How to help a friend or family member who's anorexic

How do you help a friend who appears to be anorexic? Or a family member who seems they have an eating disorder?


Most important: Be positive, not negative. Approach with empathy rather than criticism.


People were concerned about my appearance and me. They saw how I was getting thinner. I really appreciated the ones who approached me with care and concern rather than judgment - it was really hard on me when people like one of my own family members accused me of trying to lose weight and look thinner, as if I wanted to.


I was a bit unlike others with eating disorders in that I was really happy to see my body getting bigger as I gained weight in recovery. I always wanted to gain weight and to see it visually happening didn’t disturb me. I never feared weight gain. I was always really frustrated when I stepped on a scale and had seen the weight had fallen, because I knew I wanted it to go up. I knew if it went up people would feel less scared for me and I’d be more socially accepted.


I've talked to my friends with eating disorders about their experiences, and they feel similarly.


Here's how one of them put it...

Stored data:
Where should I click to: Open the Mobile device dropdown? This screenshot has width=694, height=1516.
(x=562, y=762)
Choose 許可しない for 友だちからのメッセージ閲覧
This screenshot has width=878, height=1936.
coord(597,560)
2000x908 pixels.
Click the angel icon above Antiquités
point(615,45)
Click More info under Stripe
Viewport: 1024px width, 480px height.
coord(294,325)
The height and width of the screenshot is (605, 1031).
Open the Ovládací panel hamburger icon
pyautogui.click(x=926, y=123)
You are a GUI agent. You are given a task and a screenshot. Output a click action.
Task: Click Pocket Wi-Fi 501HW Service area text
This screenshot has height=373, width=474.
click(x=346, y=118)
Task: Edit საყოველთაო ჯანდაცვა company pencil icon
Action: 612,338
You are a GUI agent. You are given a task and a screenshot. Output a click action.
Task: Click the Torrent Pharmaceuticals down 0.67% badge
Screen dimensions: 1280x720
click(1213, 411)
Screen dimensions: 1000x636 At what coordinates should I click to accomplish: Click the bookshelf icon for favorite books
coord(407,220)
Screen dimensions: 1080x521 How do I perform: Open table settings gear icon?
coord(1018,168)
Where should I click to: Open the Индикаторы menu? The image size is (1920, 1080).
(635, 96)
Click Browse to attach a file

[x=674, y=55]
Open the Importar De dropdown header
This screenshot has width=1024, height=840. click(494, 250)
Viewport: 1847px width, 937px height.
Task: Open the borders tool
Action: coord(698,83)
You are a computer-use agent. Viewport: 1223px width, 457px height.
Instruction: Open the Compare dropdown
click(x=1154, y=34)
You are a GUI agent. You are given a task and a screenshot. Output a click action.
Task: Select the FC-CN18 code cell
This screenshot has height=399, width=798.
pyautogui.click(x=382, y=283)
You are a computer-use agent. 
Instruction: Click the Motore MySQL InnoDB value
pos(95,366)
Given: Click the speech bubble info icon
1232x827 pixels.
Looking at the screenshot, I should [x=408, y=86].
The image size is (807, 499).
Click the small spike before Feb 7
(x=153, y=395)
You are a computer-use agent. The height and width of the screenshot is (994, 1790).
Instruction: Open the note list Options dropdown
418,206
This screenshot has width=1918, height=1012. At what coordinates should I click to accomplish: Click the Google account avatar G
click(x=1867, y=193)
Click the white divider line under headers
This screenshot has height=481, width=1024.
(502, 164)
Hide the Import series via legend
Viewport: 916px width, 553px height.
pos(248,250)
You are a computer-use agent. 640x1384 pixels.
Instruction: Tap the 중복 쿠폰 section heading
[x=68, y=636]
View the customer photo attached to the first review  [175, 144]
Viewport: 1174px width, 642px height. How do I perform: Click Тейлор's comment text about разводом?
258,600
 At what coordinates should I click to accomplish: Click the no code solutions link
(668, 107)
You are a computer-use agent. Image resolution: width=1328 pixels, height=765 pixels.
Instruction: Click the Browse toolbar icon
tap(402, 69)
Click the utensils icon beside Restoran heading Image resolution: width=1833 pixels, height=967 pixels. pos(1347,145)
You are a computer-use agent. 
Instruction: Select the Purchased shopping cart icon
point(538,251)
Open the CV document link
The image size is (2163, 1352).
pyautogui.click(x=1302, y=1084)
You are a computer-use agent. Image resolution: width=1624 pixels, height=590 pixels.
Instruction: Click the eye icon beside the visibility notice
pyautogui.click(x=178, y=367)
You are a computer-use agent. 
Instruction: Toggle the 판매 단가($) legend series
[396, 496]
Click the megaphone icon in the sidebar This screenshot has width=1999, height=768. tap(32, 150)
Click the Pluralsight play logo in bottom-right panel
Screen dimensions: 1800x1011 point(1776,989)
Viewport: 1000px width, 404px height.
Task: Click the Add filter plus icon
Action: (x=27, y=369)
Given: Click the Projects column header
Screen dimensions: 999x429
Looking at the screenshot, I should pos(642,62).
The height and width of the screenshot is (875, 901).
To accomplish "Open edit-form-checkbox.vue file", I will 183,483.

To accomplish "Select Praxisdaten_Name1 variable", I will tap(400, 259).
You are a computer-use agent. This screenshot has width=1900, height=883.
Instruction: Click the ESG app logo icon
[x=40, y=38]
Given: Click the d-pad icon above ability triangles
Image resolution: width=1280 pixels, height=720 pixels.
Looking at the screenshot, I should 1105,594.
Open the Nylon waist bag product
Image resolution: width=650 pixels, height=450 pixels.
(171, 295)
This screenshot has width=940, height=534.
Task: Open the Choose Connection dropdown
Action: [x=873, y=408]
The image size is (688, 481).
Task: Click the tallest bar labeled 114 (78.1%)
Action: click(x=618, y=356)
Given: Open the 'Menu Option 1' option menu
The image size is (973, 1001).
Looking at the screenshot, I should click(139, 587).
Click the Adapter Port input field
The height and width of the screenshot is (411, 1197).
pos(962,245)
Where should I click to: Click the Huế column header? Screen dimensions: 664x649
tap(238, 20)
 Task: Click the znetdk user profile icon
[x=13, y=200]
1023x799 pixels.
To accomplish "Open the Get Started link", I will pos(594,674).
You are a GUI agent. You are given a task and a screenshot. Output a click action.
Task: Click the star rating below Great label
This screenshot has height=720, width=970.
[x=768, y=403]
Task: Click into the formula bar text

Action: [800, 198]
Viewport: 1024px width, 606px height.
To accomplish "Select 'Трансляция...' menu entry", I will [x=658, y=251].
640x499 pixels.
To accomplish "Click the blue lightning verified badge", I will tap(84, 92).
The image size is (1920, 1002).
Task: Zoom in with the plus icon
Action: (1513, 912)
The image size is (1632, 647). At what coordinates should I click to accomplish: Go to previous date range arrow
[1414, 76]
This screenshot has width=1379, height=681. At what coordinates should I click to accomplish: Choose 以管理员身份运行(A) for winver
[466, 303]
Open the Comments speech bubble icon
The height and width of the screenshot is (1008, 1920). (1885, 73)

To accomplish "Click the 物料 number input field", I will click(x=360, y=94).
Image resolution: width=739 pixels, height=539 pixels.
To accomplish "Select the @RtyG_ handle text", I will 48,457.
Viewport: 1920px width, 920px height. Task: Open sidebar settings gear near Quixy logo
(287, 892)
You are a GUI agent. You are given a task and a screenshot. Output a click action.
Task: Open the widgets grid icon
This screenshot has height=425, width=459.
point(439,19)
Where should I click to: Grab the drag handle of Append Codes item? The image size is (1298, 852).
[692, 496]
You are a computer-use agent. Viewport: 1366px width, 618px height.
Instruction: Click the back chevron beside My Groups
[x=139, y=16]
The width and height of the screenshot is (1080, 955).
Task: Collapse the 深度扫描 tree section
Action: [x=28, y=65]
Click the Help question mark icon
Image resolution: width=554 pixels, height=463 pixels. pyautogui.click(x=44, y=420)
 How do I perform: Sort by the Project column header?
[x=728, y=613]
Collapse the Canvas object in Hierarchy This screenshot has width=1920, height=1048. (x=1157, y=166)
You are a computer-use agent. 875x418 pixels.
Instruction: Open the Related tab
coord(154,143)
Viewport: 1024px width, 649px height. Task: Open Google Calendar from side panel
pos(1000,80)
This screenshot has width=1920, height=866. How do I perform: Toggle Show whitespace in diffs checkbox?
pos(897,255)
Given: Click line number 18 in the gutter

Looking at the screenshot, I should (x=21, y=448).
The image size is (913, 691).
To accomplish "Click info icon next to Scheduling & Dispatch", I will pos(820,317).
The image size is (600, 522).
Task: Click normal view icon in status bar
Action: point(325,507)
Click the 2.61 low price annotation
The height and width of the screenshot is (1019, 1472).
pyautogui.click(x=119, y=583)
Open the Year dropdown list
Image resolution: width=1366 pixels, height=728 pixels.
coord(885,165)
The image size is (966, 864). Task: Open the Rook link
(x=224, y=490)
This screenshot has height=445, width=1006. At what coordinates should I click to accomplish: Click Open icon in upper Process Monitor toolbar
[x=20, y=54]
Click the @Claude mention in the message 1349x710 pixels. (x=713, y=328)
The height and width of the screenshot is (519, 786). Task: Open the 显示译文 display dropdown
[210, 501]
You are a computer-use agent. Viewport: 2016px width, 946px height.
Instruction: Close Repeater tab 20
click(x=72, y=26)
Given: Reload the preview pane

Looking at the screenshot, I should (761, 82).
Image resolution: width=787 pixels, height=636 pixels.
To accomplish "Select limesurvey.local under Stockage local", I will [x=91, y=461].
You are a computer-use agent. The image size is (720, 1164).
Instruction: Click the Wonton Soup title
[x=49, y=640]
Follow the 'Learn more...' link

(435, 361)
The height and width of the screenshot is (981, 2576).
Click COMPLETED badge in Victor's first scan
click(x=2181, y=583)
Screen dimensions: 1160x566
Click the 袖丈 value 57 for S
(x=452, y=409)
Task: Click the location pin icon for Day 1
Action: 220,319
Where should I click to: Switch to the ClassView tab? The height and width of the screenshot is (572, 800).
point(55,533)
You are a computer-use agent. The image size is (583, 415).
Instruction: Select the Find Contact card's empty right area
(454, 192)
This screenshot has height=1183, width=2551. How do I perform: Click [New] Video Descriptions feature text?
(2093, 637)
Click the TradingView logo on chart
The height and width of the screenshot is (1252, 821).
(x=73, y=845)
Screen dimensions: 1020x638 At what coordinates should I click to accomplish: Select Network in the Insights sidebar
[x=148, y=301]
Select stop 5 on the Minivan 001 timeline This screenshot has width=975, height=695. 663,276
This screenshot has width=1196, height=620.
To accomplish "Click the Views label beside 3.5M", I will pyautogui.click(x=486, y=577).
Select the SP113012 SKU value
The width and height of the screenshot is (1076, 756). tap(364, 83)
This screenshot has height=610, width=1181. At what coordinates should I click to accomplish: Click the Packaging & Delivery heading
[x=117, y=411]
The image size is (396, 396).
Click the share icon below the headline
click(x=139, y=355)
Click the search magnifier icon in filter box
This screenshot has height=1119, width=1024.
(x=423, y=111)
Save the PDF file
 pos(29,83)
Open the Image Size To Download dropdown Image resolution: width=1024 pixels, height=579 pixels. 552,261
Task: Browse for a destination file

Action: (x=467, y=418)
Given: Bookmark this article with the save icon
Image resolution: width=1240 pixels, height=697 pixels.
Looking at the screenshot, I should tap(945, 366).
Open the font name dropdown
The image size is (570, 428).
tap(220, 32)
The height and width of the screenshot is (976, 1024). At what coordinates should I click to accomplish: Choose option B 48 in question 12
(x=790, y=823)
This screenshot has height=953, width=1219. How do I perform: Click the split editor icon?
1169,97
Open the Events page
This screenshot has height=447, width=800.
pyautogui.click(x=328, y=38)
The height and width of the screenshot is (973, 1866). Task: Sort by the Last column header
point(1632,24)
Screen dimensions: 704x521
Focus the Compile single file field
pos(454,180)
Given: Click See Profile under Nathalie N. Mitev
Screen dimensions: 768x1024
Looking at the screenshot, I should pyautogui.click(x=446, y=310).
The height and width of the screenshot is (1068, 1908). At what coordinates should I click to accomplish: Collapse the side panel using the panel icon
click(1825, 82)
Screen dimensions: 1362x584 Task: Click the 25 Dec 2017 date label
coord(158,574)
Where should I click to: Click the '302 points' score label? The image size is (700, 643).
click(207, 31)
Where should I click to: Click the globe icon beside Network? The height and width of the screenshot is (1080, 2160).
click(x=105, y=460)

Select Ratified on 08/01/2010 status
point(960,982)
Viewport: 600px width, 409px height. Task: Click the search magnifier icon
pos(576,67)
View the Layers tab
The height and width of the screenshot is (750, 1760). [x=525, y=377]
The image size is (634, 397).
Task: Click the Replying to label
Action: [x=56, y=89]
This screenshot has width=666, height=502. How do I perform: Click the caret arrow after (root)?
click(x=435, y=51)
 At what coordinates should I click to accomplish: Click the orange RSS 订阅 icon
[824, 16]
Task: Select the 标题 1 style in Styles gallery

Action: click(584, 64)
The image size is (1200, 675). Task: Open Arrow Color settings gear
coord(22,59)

Parts of the exercise ::
1. In the piece on helping an anorexic friend or family member, list each feeling or attitude toward weight gain that the writer describes in the paragraph beginning "I was a bit unlike others".
2. Continue the piece on helping an anorexic friend or family member from the point where it stops.
The stored data has nothing to do with these tasks.

Expected responses ::
1.
- Being really happy to see their body getting bigger as they gained weight in recovery
- Always wanting to gain weight
- Not being disturbed by seeing it happen visually
- Never fearing weight gain
- Being really frustrated when the scale showed the weight had fallen

2.
When approaching people you're concerned about:

  • emphasize you're coming from a place of care

  • ask questions rather than asserting too much

  • say what you've seen and ask how the person is thinking or feeling about it

  • "Are you okay?" is a great question

  • ask what they need - this helps them question this for themselves too

  • be patient and listen


Try to refrain from:


  • ultimatums

  • comments on appearance

  • A minor caveat, I did benefit from someone telling me I'd be prettier if I gained more weight

  • blaming or shaming

  • saying "You just need to eat" or "What's wrong with you?"

  • Insulting


Do not force the person to eat more


A person with an eating disorder has enough stress over eating. Be encouraging about food, not forceful. It can help to model healthy eating behavior - eat bigger portion sizes around the sufferer and show that you're not judging how much they eat.


One friend with an eating disorder had told me that it was really damaging for her when people ate smaller portions around her, like just a salad. She and I both benefited when the people we ate with had bigger portions.